He returned to Yemen on April 24 but, after meetings with President Ali Abdullah Salih and others, refused to chair the weekly cabinet meeting a few days later. The president then appointed the long-serving foreign minister, Dr Abd al-Karim al-Iryani, to head a caretaker administration.
The issue that triggered the resignation was a proposed cabinet reshuffle. At the time of his appointment last May, Dr Ghanim demanded that all ministers should face a "performance review" after 12 months, and the president agreed. In the event, the prime minister wanted to sack three or four ministers early but the president insisted that any changes must wait until the agreed date (May 17).
This dispute, though relatively trivial in itself, has highlighted constitutional issues regarding the autonomy of Yemeni prime ministers vis à vis the president. In Dr Ghanim’s case, the difficulties were heightened by the fact that he is a southerner and an independent. His appointment, following an overwhelming victory by the General People's Congress (the president's party) in the 1997 elections, came as a surprise and was seen as a move to appease the south after its defeat in the 1994 war of secession.
As MEI went to press there was speculation as to who would head the next permanent government. After his difficulties with an outsider, the president may be tempted to choose a trusted member of his own party. On the other hand, there are voices calling for an injection of new blood from a younger generation.
Meanwhile President Salih has asked the Consultative Council to find a way to end the kidnappings by tribesmen which now occur once a fortnight on average. The latest victims - a British family of three - were released last week after being held for 17 days by the Bani Dhabyan tribe. The Interior Ministry has issued a list of 150 suspects and new legislation is likely, though it will not, on its own, solve the problem.

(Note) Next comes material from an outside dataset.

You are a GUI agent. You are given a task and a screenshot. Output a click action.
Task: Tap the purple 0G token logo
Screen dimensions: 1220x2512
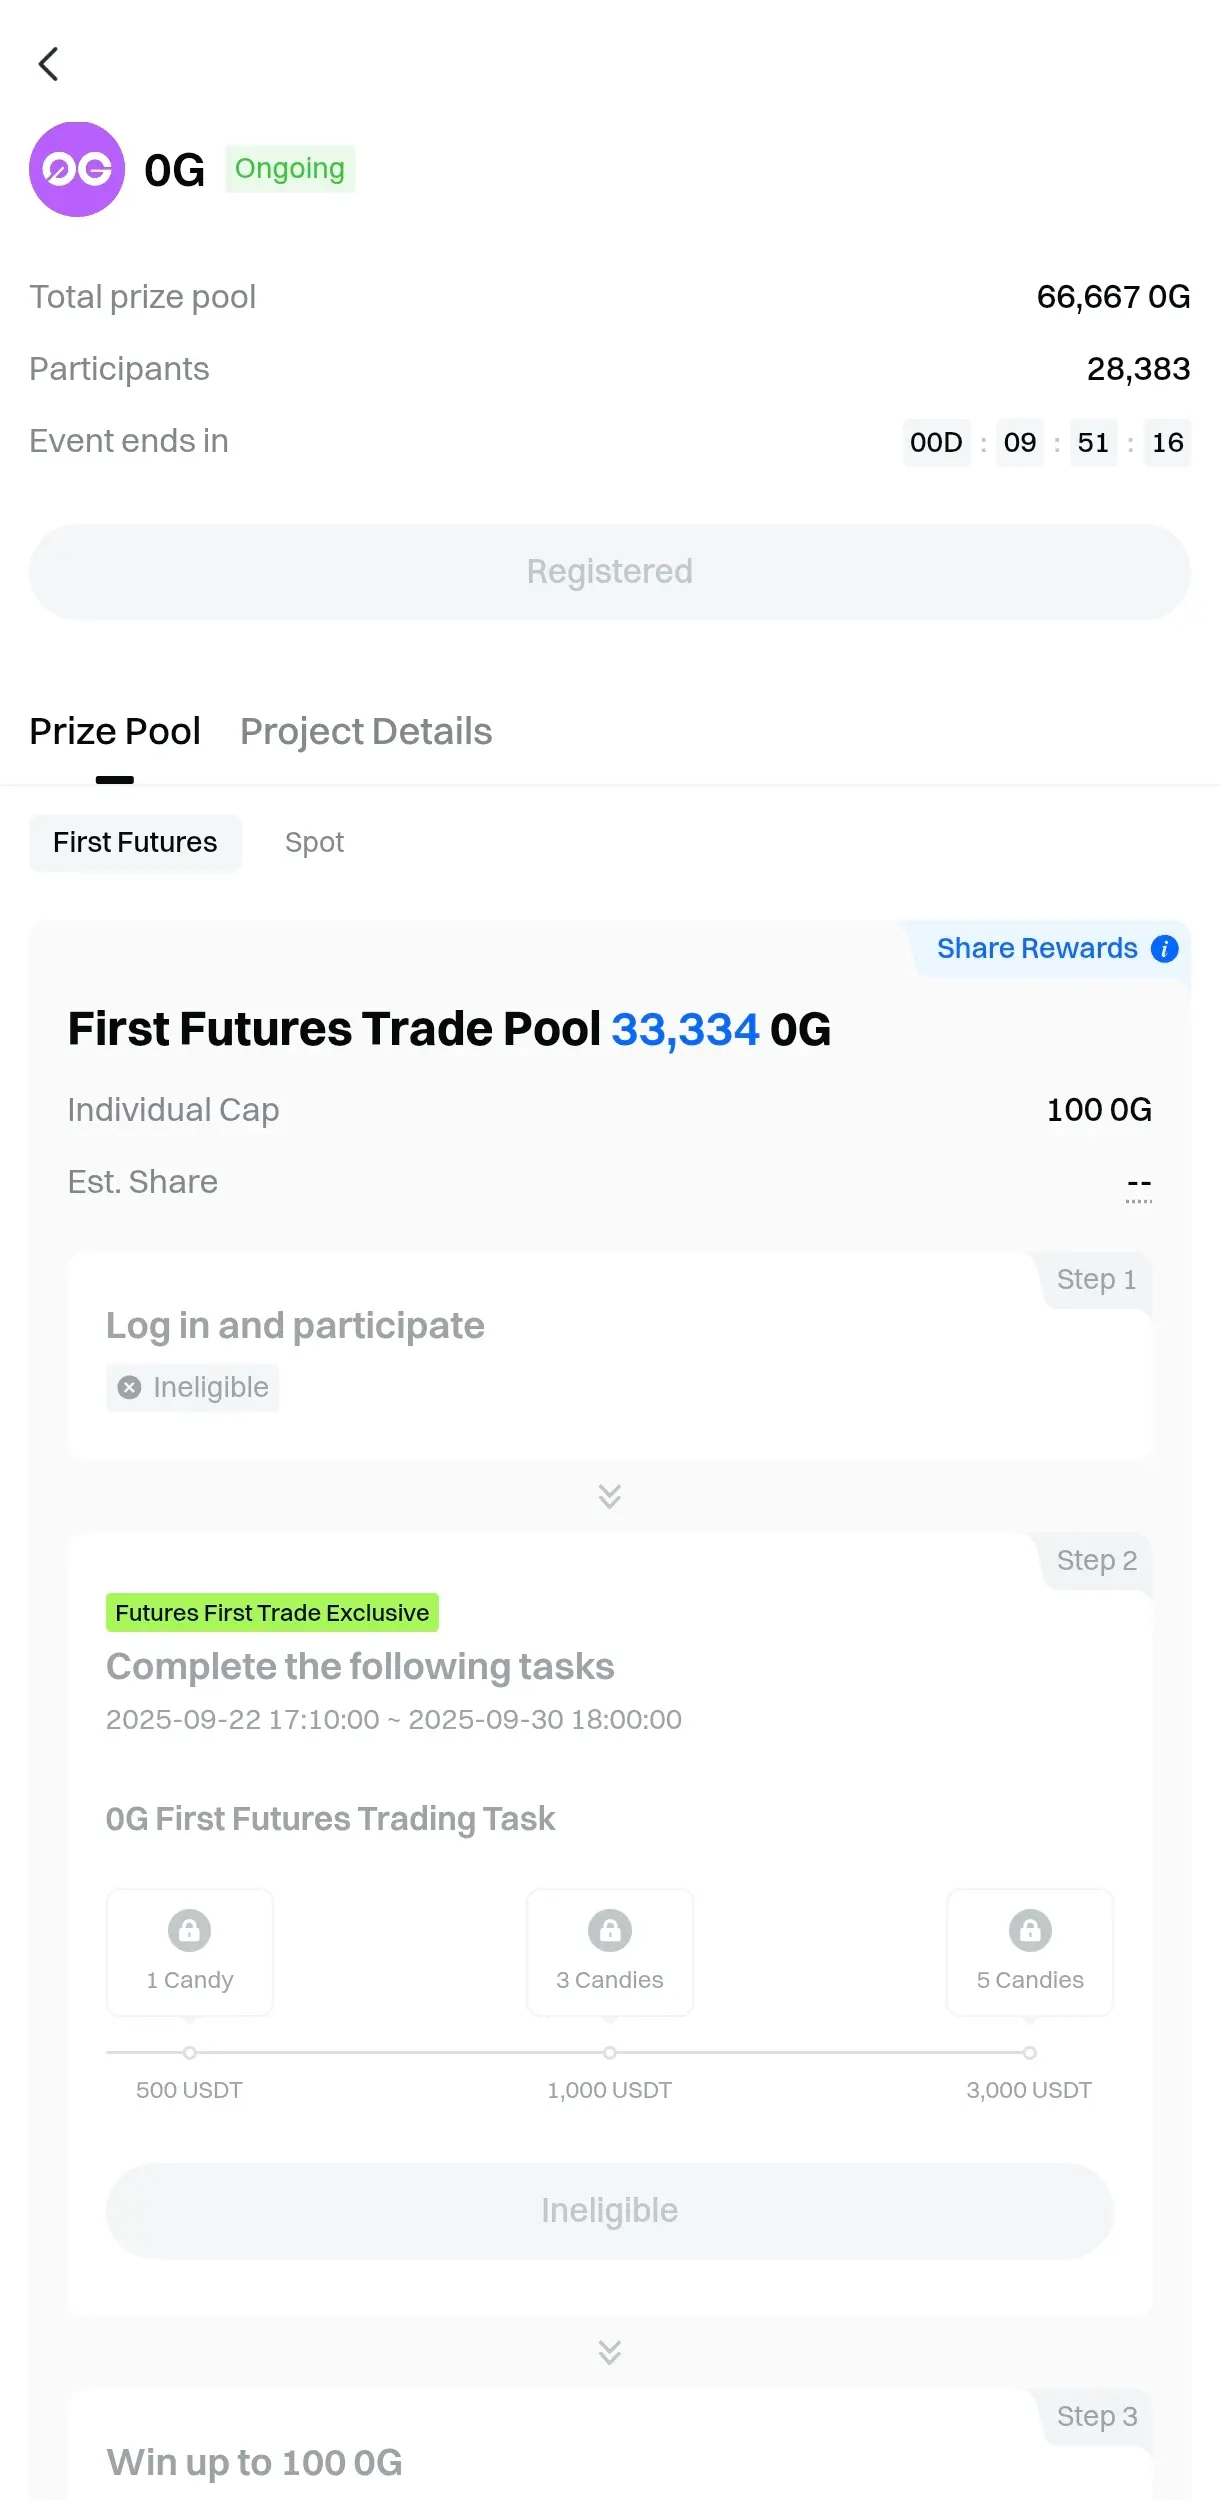tap(77, 169)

More violence occurred in the south and in the capital, Sana’a, last month. Three people were killed and several injured during a demonstration in Mukalla. More than 2,000 people reportedly took part in the protest against the death sentences on southern leaders who were recently convicted of treason for their part in the 1994 secession attempt. All those sentenced are currently abroad.
Both the Socialist Party and the League of the Sons of Yemen were involved in the protest. The League said security forces had tried to prevent the demonstration by surrounding the party's office and the homes of its local leaders on Monday morning.
In Sana’a, two people died and 27 were injured in an explosion as they left al-Khayr mosque after Friday prayers. The mosque, in the Bir 'Abid district, is known for its links with fundamentalism. According to al-Ayyam newspaper, Sheikh Muqbil al-Wada'i and his religious opponent, Abd al-Majid al-Rimi, have been waging an "audio war", circulating accusations against each other on cassette. (Cassettes are often used for religious and political propaganda in Yemen because of the high illiteracy rates.)
In February this year, a bomb exploded at another mosque where Sheikh al-Wada'i was delivering a sermon.